### WORK INSTRUCTIONS:
Please output, word for word, the rows that start at the line containing "This screenshot has width=1214, height=608." and end at the line containing "Image resolution: width=600", with both of those lines included.

### Dataset entries:
* * * *

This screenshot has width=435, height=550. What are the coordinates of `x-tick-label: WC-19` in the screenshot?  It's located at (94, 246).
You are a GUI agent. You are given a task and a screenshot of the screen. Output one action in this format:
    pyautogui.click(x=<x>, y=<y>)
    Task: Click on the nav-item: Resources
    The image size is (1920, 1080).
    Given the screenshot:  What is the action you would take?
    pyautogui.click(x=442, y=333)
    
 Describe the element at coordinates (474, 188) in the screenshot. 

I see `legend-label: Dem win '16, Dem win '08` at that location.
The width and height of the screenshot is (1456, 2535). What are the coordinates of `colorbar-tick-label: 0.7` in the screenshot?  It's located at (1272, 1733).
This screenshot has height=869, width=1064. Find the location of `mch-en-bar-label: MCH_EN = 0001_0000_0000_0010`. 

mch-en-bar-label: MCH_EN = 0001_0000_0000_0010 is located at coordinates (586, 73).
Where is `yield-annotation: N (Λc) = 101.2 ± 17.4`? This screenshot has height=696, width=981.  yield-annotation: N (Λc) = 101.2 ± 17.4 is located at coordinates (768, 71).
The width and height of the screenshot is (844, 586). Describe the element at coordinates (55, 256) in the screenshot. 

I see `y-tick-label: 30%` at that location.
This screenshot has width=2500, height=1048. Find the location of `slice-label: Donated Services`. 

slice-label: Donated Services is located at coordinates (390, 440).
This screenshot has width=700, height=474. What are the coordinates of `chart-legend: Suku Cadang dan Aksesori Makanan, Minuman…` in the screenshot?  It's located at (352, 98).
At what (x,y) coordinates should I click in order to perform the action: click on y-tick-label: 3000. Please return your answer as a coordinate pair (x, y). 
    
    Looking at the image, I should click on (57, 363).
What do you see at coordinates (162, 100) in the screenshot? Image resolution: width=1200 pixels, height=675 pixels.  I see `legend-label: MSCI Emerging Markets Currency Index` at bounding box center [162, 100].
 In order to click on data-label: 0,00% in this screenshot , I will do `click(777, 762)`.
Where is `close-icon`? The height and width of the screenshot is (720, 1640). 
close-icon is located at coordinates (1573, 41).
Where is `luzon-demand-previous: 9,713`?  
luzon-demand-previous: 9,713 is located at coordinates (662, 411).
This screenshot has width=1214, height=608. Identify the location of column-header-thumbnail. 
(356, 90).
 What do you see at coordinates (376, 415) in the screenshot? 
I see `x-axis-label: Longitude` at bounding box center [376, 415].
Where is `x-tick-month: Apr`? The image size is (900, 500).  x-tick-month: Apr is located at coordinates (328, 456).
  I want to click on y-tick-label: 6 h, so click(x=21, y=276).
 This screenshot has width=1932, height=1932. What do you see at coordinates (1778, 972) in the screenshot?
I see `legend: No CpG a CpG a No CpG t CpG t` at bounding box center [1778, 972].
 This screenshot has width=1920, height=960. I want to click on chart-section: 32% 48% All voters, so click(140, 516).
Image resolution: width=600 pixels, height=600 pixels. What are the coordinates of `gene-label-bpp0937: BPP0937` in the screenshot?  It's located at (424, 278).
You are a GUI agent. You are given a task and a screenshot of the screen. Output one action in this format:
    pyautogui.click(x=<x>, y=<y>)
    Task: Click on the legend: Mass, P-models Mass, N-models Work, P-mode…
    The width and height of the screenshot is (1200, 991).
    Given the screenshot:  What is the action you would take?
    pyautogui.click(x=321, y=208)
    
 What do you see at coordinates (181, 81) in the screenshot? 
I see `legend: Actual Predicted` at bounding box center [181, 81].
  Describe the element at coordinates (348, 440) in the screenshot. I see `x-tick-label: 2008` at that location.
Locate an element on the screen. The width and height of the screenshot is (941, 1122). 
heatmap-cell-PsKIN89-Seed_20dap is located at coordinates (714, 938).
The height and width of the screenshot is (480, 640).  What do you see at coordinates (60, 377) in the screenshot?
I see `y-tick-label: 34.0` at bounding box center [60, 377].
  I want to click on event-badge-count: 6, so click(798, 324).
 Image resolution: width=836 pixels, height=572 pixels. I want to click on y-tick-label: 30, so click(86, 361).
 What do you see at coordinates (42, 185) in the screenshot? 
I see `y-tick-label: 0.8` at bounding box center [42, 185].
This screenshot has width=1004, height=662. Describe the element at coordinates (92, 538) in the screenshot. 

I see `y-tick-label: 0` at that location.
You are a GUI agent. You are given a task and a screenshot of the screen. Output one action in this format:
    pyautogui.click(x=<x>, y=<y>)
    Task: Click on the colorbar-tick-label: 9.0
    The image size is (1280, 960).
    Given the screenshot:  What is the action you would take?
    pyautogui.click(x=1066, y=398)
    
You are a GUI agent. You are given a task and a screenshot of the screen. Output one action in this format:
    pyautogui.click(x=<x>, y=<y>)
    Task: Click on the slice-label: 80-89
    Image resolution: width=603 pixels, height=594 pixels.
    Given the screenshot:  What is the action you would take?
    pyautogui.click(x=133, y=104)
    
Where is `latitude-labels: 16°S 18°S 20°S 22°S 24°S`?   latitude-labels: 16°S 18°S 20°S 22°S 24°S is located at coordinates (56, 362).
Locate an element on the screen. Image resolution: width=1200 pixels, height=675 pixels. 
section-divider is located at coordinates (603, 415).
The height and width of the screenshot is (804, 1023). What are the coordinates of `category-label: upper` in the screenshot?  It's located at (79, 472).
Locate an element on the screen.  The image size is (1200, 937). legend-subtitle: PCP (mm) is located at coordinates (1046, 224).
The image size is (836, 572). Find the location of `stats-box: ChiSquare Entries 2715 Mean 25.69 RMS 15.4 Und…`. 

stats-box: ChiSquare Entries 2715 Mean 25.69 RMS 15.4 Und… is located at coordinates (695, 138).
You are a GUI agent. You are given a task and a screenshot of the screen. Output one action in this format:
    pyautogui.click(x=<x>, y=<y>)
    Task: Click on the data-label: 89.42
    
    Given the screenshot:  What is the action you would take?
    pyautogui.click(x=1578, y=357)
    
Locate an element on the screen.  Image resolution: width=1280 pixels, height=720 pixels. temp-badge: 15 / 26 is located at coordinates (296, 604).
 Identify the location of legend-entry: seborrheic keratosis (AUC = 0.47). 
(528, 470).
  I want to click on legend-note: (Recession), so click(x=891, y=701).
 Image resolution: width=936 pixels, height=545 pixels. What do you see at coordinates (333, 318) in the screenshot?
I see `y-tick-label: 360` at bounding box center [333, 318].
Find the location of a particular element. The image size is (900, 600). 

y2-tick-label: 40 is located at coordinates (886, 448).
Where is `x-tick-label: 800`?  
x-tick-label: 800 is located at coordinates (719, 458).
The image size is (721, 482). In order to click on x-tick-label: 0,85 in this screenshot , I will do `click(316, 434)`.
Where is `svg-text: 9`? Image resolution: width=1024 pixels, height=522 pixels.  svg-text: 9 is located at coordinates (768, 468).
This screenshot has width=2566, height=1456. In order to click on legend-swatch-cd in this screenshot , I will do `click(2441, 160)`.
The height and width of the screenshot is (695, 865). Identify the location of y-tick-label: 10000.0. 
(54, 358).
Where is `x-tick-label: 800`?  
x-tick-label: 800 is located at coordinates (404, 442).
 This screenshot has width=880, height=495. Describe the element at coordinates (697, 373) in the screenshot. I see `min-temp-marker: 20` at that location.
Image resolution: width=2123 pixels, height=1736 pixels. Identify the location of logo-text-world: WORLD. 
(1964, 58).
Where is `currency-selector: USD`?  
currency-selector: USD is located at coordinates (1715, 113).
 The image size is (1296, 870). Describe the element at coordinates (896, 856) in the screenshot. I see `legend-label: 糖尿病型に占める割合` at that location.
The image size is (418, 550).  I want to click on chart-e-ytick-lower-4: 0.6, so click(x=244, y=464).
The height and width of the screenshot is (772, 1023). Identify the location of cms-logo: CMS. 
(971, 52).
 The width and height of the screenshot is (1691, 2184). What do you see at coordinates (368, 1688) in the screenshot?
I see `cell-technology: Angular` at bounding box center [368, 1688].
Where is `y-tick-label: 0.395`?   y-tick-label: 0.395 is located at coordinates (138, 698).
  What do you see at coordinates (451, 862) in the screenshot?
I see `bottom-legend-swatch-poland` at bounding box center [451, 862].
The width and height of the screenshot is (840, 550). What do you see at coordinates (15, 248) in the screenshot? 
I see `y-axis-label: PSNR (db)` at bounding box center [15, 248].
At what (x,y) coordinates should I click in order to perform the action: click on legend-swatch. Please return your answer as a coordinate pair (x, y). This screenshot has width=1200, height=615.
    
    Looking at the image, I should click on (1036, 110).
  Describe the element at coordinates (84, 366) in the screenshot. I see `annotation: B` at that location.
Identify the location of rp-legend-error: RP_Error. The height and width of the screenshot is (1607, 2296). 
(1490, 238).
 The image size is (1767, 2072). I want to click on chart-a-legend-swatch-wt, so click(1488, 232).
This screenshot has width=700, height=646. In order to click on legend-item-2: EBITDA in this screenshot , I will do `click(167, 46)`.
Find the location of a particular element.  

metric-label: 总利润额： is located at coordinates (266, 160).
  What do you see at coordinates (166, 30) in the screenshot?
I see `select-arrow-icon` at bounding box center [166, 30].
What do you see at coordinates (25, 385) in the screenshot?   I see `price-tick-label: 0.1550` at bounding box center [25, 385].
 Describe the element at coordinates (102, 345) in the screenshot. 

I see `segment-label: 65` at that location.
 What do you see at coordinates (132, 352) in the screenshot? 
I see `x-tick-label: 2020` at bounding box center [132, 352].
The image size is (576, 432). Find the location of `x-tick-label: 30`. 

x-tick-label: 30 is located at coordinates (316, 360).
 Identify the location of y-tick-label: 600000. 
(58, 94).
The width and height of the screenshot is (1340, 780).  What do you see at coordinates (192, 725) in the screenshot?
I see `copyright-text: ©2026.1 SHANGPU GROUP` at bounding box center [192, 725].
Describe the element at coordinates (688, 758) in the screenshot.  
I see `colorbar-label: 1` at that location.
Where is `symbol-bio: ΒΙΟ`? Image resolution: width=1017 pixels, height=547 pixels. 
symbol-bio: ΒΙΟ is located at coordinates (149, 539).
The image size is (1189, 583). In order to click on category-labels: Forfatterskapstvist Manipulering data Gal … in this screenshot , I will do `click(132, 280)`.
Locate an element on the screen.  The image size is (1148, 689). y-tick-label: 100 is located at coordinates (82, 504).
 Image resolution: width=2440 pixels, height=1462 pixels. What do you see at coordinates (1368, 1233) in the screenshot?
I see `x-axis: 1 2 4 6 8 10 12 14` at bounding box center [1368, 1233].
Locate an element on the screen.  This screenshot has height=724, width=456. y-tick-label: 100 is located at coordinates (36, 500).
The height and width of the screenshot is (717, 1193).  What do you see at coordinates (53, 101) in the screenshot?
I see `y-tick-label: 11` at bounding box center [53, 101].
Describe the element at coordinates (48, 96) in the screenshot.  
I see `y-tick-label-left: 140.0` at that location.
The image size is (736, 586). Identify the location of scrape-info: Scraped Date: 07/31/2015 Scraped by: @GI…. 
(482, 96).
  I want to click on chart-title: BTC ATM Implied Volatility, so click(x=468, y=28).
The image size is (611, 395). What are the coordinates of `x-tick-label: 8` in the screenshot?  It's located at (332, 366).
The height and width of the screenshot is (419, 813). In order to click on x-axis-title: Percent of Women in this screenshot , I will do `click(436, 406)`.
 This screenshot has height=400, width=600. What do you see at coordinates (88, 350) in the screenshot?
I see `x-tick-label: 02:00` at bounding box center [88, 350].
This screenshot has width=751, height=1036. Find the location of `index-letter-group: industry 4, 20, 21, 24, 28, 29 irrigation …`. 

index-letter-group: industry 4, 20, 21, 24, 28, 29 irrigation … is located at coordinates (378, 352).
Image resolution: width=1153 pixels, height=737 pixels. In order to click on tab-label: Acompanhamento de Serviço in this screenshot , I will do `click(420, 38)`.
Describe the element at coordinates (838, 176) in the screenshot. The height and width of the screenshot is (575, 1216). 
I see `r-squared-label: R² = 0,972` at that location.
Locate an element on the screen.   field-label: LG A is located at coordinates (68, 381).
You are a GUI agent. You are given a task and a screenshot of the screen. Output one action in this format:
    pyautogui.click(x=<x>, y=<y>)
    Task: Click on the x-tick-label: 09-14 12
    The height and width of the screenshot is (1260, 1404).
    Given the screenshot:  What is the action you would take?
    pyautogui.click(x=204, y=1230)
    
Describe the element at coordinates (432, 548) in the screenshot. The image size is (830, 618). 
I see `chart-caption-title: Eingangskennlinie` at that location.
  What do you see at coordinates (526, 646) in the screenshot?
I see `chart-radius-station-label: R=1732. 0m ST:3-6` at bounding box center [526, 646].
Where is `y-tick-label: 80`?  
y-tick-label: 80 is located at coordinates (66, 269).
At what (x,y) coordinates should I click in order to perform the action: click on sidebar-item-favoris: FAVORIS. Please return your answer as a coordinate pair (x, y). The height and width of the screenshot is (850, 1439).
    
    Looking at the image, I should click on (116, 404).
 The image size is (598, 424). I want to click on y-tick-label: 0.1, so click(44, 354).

* * * *

### PROBLEM SOLUTION:
This screenshot has width=1214, height=608. Identify the location of column-header-thumbnail. 
(356, 90).
 What do you see at coordinates (376, 415) in the screenshot? 
I see `x-axis-label: Longitude` at bounding box center [376, 415].
Where is `x-tick-month: Apr`? The image size is (900, 500).  x-tick-month: Apr is located at coordinates (328, 456).
  I want to click on y-tick-label: 6 h, so click(x=21, y=276).
 This screenshot has width=1932, height=1932. What do you see at coordinates (1778, 972) in the screenshot?
I see `legend: No CpG a CpG a No CpG t CpG t` at bounding box center [1778, 972].
 This screenshot has width=1920, height=960. I want to click on chart-section: 32% 48% All voters, so click(140, 516).
Image resolution: width=600 pixels, height=600 pixels. What are the coordinates of `gene-label-bpp0937: BPP0937` in the screenshot?  It's located at (424, 278).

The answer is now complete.